Freewrite 7/5: Consideration and Courtesy

Y'know, the last time I checked I didn't turn in my 'right to be treated with respect' card.

And yet it seems Justin refuses to get that.  He was spouting off at me about how he didn't want to have to deal with my 'traumas' and my 'issues', and how that was keeping him from being truly considerate of me.

Fuck.  That.  Noise.

No, seriously, fuck it.  That is such utter garbage.  I have NEVER rescinded my right to be treated like a human being.  I have NEVER rescinded my right to be treated with the respect and courtesy that I deserve.  Do I have traumas to face and issues to deal with?  Sure, who doesn't?  Even he has issues and troubles he has to confront.

See, here's the thing.  And I've tried to explain this to Justin, but he refuses to see it.  The majority of the 'trauma' I deal with is security-based in nature.  I literally had days when I would be afraid to say something that might be taken as out of line, lest I be told to leave.  And don't get me into a lot of the physical threats, both promised and carried out, that I had to live with.  It wasn't an everyday thing, but it happened.  It happened enough to erode my security, my trust in others, and everything else emotionally that mattered to me.  More recently, my current landlord and his douchebag behavior aren't helping, and while I do have a place to go, the extra stress dealing with him has been causing certainly hasn't helped.  Also not helping?  Justin sitting up on his high horse condescendingly telling me how my 'issues' affect him to where he resents me.  Asshole.

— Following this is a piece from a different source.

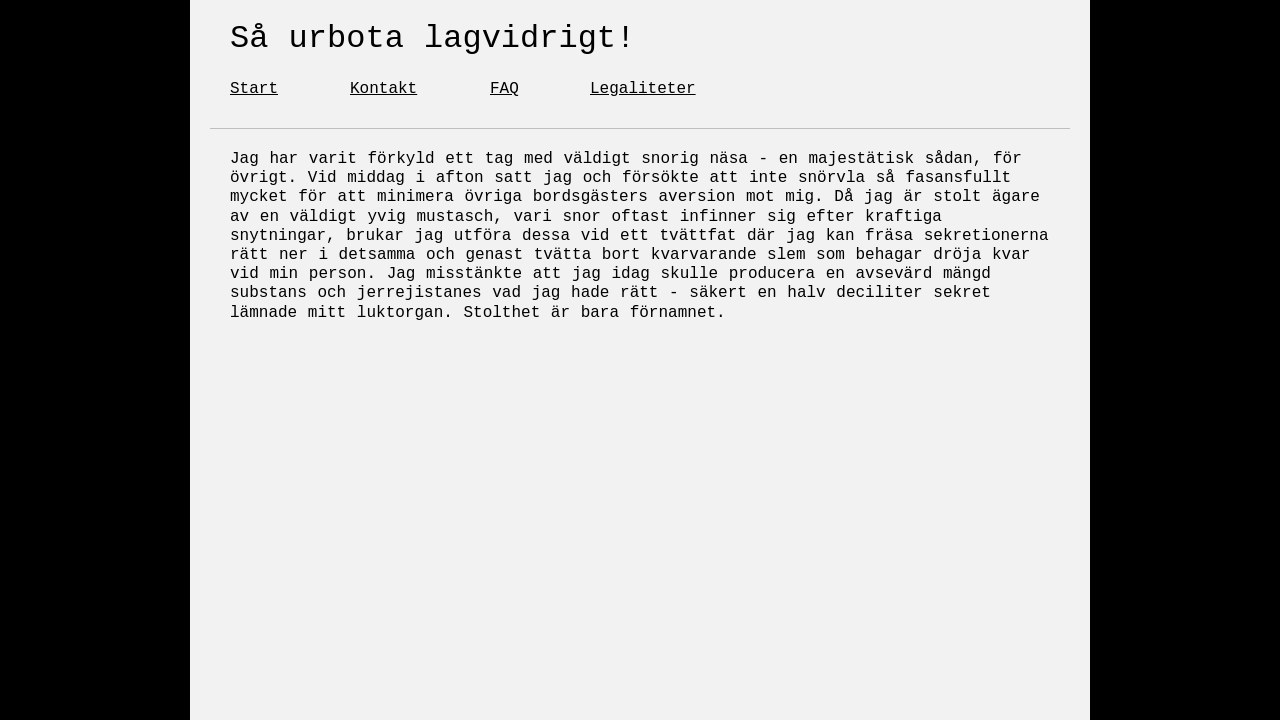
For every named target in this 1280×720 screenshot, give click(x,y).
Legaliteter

Also, Justin is hardly innocent of having issues and faults of his own.  There have been times when I've gotten upset to the point of crying when I don't know what's going on with him.  All I ever wanted was to make him happy, yet between his OCD and his other faults he can make it next to impossible. 

So here and now, I'm going to say what I plan to do from here.  I'm much stronger than I was 6-7 months ago, but now it's time to work on galvanizing myself, as it were.  No more focusing on my purported 'issues' and 'traumas', and certainly no more sharing them with that idiot.  Any work that might need to be done (which really there isn't all that much at this point.  Just some fine tuning) will be done on my own, with little to no word to him unless utterly necessary.  Let's see how things go from here.  I think it'll be interesting, if nothing else.